Amed Bali

by Nick on May 18, 2007

by Nick | May 18th, 2007  

amedAmed is located on the SE corner of Bali. The coastal strip from Amed to Aas is often referred to as ‘Amed’, but there are a few villages along the way including, Jemeluk, Bunutan, Lipah and Selang. The landscape is a series of headlands overlooking bays, lined with fishing boats. The local economy is supported by farming cattle and corn, fishing, diving and the hotel trade. The hole area is connected by one narrow road. Amed is ideal for people looking for a quiet place to relax. The coastal road was completed a couple of years ago and now you can drive all the way from Tirtaganga to Ujung in a clockwise manner, if you so desired.

Why would you go to Amed?
Peace and quiet.
Snorkeling / diving.
A more low-key Balinese village scene than the main tourist areas.
Part of a tour around the island.


Getting to Amed:
To get to Amed from Kuta, you jump on the Bypass heading to Sanur, exiting Sanur the Bypass splits in 2, you take the one going right, which will turn into the coastal highway heading east. You can make Candi Dasa in 2 hour from Kuta and after going through Tirtaganga, reach Amed proper in about 3.5-4 hours depending on how fast you go, how many times you stop etc. Distances are deceptive out here, so allow yourself 4 hours and you’ll be good.
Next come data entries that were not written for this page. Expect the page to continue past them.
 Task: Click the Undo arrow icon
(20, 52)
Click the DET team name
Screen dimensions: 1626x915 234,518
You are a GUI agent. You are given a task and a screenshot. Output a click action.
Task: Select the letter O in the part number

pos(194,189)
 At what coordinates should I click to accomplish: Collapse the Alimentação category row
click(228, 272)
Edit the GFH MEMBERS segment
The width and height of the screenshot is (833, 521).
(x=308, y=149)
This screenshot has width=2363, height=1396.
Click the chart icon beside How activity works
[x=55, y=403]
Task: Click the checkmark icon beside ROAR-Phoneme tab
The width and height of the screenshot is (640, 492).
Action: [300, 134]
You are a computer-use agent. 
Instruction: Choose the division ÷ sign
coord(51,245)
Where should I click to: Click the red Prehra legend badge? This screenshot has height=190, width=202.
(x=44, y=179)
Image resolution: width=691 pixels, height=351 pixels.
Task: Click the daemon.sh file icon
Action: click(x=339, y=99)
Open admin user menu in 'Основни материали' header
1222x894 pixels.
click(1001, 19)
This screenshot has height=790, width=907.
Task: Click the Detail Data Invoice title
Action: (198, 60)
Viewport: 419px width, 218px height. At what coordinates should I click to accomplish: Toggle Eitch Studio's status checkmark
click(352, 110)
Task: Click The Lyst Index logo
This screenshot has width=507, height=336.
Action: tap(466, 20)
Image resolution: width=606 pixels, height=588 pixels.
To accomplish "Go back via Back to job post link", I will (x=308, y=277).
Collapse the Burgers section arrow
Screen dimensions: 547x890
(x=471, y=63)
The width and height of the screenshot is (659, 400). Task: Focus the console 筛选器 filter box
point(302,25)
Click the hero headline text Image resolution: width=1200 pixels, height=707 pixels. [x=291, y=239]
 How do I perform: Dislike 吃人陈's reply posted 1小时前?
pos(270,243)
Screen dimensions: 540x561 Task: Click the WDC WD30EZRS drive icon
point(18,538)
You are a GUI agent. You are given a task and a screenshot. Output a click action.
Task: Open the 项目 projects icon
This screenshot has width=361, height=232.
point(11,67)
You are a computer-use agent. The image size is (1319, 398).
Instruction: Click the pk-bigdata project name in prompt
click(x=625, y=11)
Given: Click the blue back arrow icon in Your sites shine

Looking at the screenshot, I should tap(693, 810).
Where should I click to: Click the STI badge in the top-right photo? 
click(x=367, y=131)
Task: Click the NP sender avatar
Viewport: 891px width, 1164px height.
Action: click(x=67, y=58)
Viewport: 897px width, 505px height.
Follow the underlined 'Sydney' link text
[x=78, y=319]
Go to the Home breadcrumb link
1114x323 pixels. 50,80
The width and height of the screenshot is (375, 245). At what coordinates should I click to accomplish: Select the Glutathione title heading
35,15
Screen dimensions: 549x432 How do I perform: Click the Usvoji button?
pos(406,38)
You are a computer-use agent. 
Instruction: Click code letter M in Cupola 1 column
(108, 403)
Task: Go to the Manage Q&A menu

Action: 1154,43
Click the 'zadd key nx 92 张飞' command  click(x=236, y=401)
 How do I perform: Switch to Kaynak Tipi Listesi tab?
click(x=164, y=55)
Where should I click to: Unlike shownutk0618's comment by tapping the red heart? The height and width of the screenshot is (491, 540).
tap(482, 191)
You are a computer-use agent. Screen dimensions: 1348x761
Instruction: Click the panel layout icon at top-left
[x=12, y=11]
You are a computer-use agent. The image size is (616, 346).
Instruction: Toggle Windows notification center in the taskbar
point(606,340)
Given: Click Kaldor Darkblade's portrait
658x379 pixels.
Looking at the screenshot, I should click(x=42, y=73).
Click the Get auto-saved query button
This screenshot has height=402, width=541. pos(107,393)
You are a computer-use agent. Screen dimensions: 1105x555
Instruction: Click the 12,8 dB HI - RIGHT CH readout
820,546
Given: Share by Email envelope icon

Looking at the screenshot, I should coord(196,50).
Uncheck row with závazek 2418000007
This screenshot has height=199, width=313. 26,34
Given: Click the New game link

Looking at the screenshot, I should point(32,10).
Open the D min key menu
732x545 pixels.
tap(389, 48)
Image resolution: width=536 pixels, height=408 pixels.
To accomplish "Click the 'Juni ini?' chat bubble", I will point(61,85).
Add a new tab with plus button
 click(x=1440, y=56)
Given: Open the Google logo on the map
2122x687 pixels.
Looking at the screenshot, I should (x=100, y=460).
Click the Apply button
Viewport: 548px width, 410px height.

How to explore the Amed area:
The Amed area is in the ‘corn belt’ a fact which becomes obvious when you’re there. The lack of rivers and streams, plus the mass of large volcanic boulders strewn across the landscape, means rice farming is not possible. The drive from Amed around to Ujung will take around 3 hours and it is particularly enjoyable to wave at the smiling local kids. A car with driver, or self drive car would be the best way to explore the Amed area. As the coast turns west the vegetation increases and one is back into the rice belt at Ujung. The coastal road is narrow, but in okay condition, there are steep sections near the village of Seraya.

Places to stay:
When you first come into Amed from the north you may be confused as to what the fuss is about. Amed is tiny and somewhat rundown. Give yourself a chance to check out some of the accommodation options around the coast, the heaviest density of places being from Bunutan to Lipah. The tourist stuff comes to a halt at Aas and continues again a kilometer or so east of Ujung water palace with a small line of quality guest houses.

Nightlife in Amed:
Amed is a picture of tranquility at night. It pitch dark outside with little traffic. You don’t go there for nightlife and there really isn’t any. The Pavillion south of Selang as well as other places puts on a joged dance, allowing tourists to get up and make a fool of themselves. Its fun and after a glass or 2 of arak nobody cares.

Activities in Amed:
Amed gained in popularity due to scuba diving. The best diving is off of Jemeluk, with a 40m coral wall. Dive operators in the area can accommodate PADI courses and pleasure dives as well as snorkeling.

Amed Cafe Divers
At Amed Cafe (Pondok Kebun Wayan)

Amed Dive Center
At Hotel Ayah.


Euro Dive
In Congkang

At Diver’s Cafe & Bungalows

Wirata Dive School
At Puri Wirata in Bunutan.


RICH May 18, 2007 at 11:56 am

My last visit there (2006) was a bit of a disappointment–the waves were high, so the diving was not great; murky waters. The seaside restaurants were infested with flies and the flypaper used on the dining tables, which were covered with carcasses, was NOT appetizing. But there is some nightlife at Wawa Wewe Bar, near Hidden Paradise, which is an OK place to stay, and very open to bargaining. There’s a band at Wawavplaying the usual Bali reggae and classic rock standards and it’s really the only thing happening at night. Food was good too, and icy cold beer, though not the cheapest in the area. It is a great drive, though, going north from, say, inland Klungkung, then east towards Amed. The coastal road back from Amed to Candidasa is wonderful, though really steep in places, as Nick notes–I was driving a Jimny and I wouldn’t have wanted to try going the other way, up the hills–not enough power! It’s another world for the people living there–very dry, rural, and hot. This is a great one or two night trip, and a good intro to the east coast area.


Chris W May 19, 2007 at 10:26 am

It seems that flies aer common in the wet season. Some friends visited Amed in December and the highlight of their trip were dark forbidding skies and many water spouts. Anyway, the circle road around Seraya is great for a bike ride in any direction. Clockwise is better with more downhills.